|
|
|
|
|
by rubyn00bie
2291 days ago
|
|
Ugh, I hate it when readme's have zero useful information; and literally only a way to cite them as a source... this is a big problem with C++ libraries. I 100% think the author(s) deserve credit for their work, and I'm sure it's brilliant, but I'll never use your work if I don't know what it does. How does this compare to anything other than being fast? Why should I use it? Can't you include a few examples, use cases, or reasons why it exists? Is it in memory, distributed, on disk... when is it fast? Does it have a binary I can run? [clicks around documentation site] ... oh shit there is a binary of something, maybe multiple... how about showing those on the readme? Or maybe talk about what algorithms are actually implemented instead of just saying lots of them are. |
|
Talking about scale would help a lot here. What's the largest dataset they've indexed? Do they shard across multiple nodes? etc.
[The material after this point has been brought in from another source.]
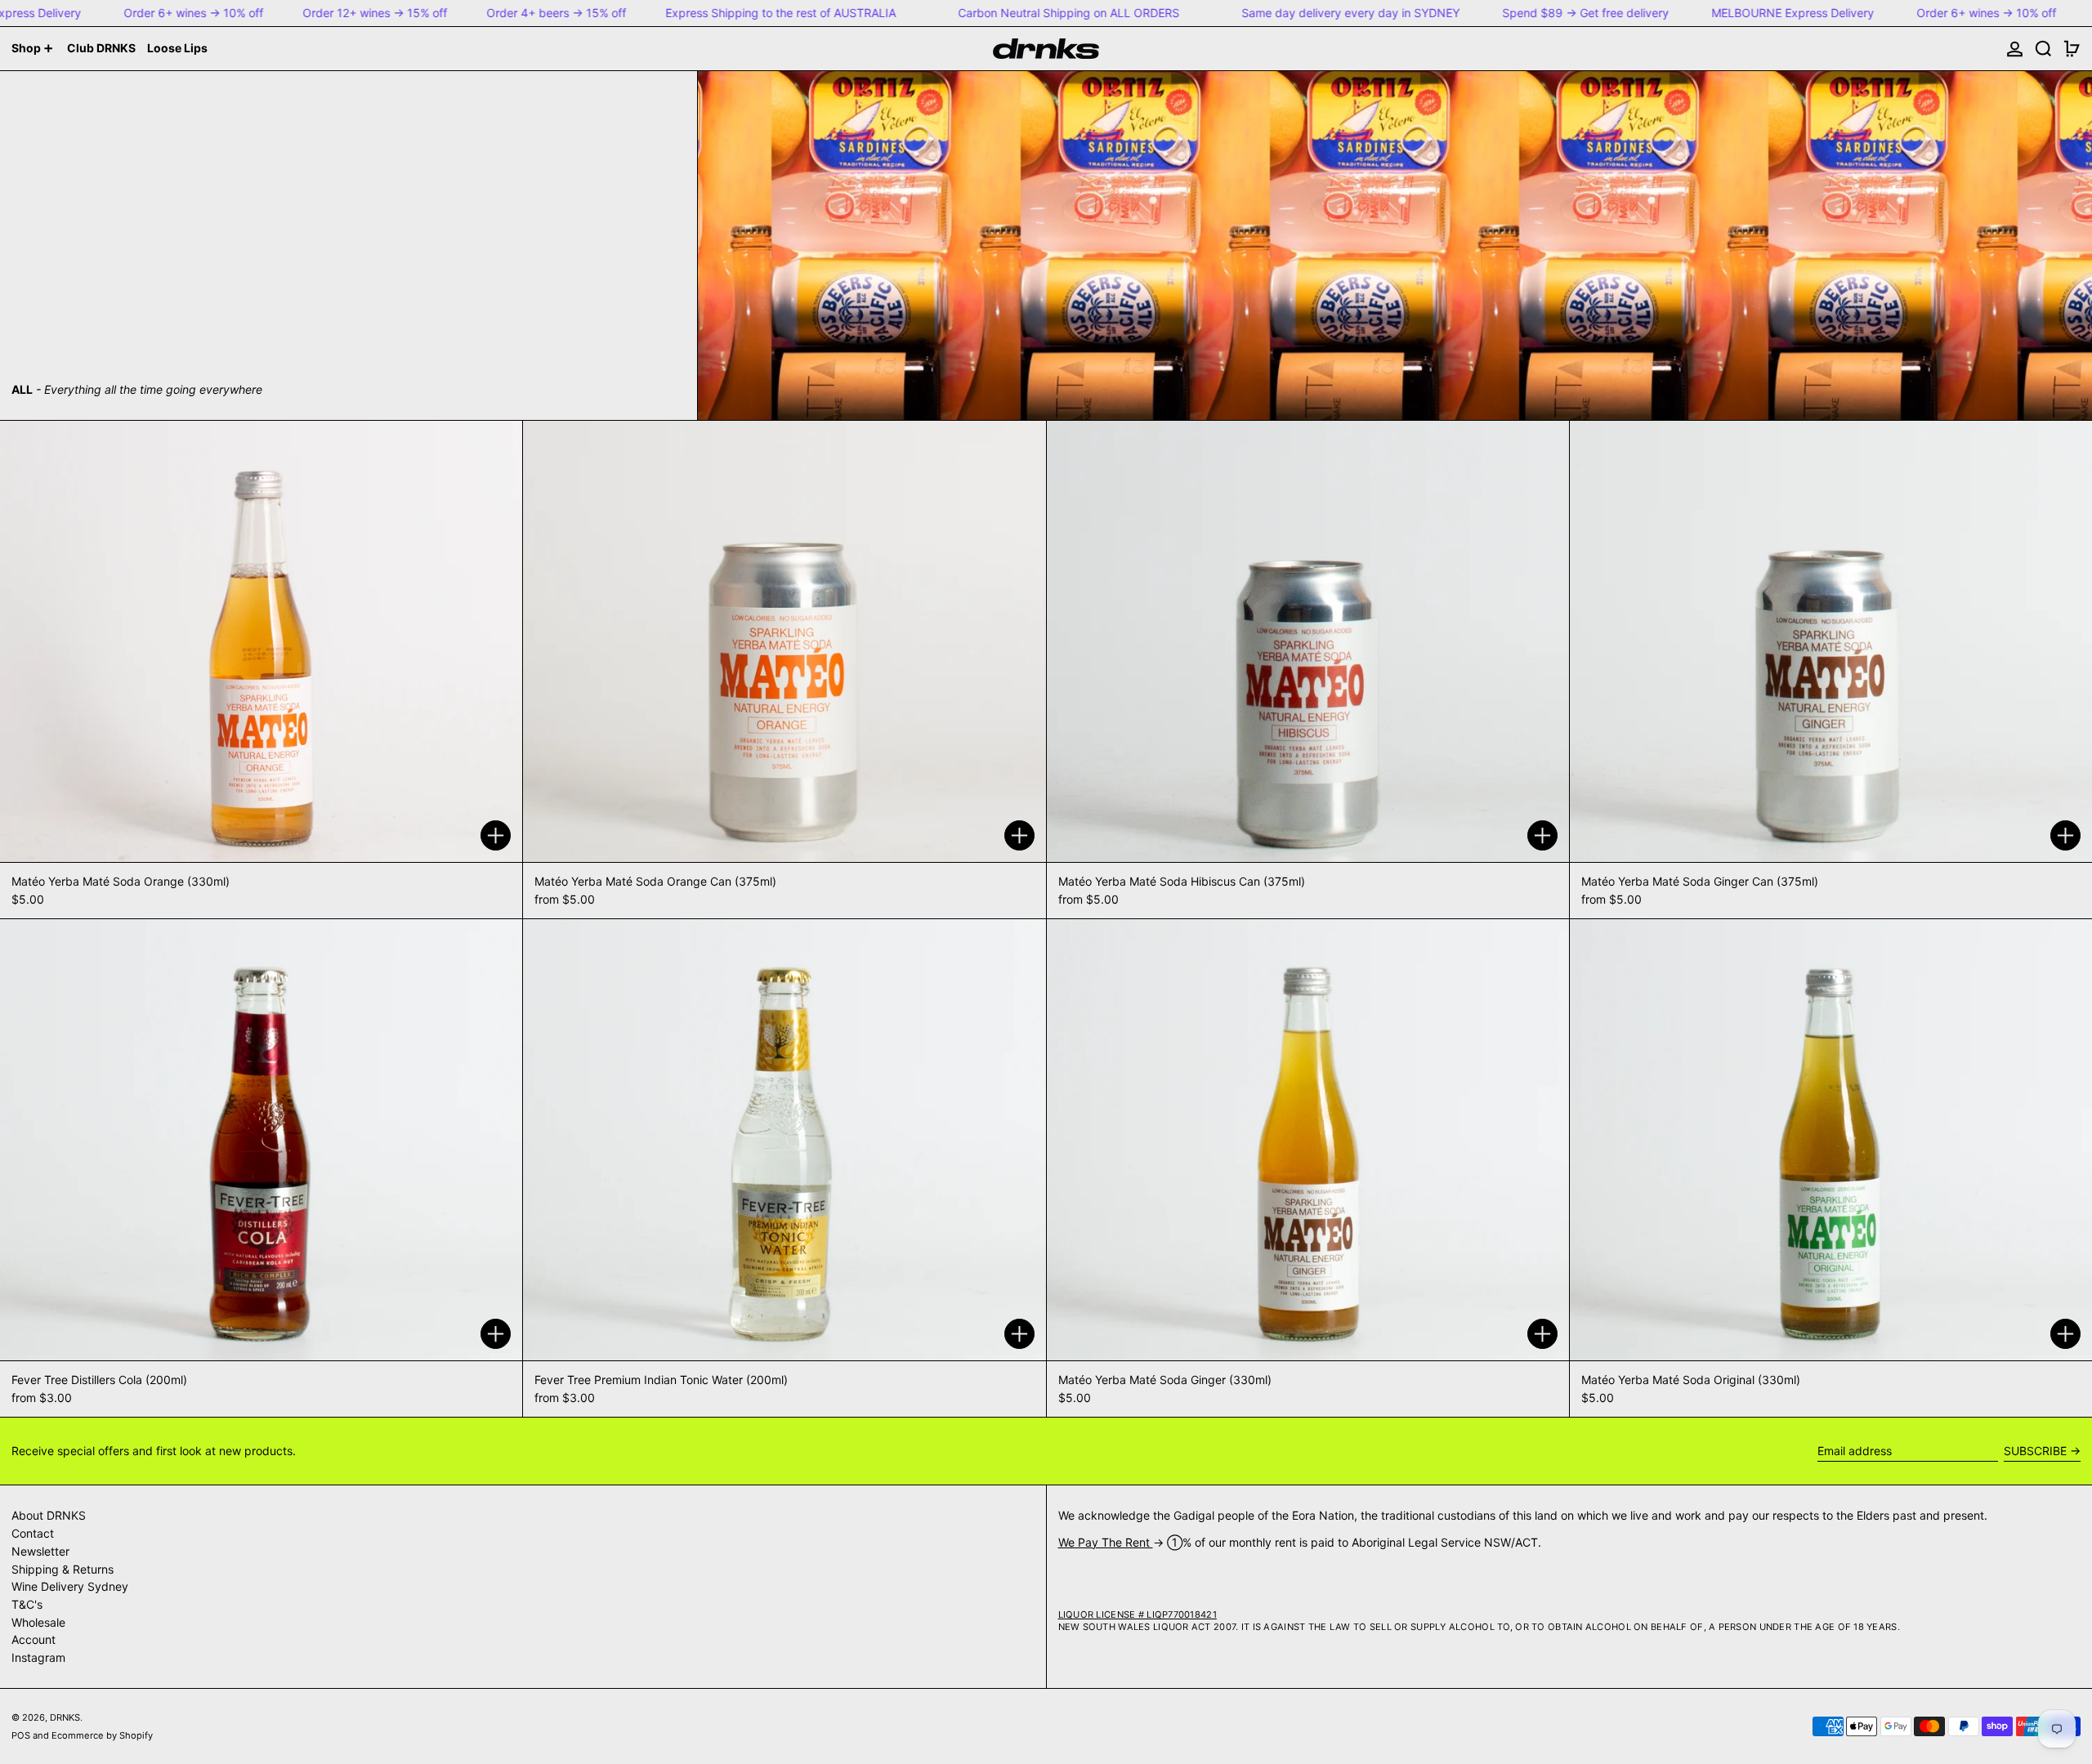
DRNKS (65, 1717)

I found they had a research paper about PISA at OSIRRC (a replicability challenge for ir?) last year with some details. You can get the paper and slides off the conference site:
https://osirrc.github.io/osirrc2019/
They have run the dataset on things like ClueWeb12 (1.5TB web), but the paper was about replicable search and lacked performance comparisons to other systems. It's hard to call yourself performant unless you show you're at least as good as other implementations.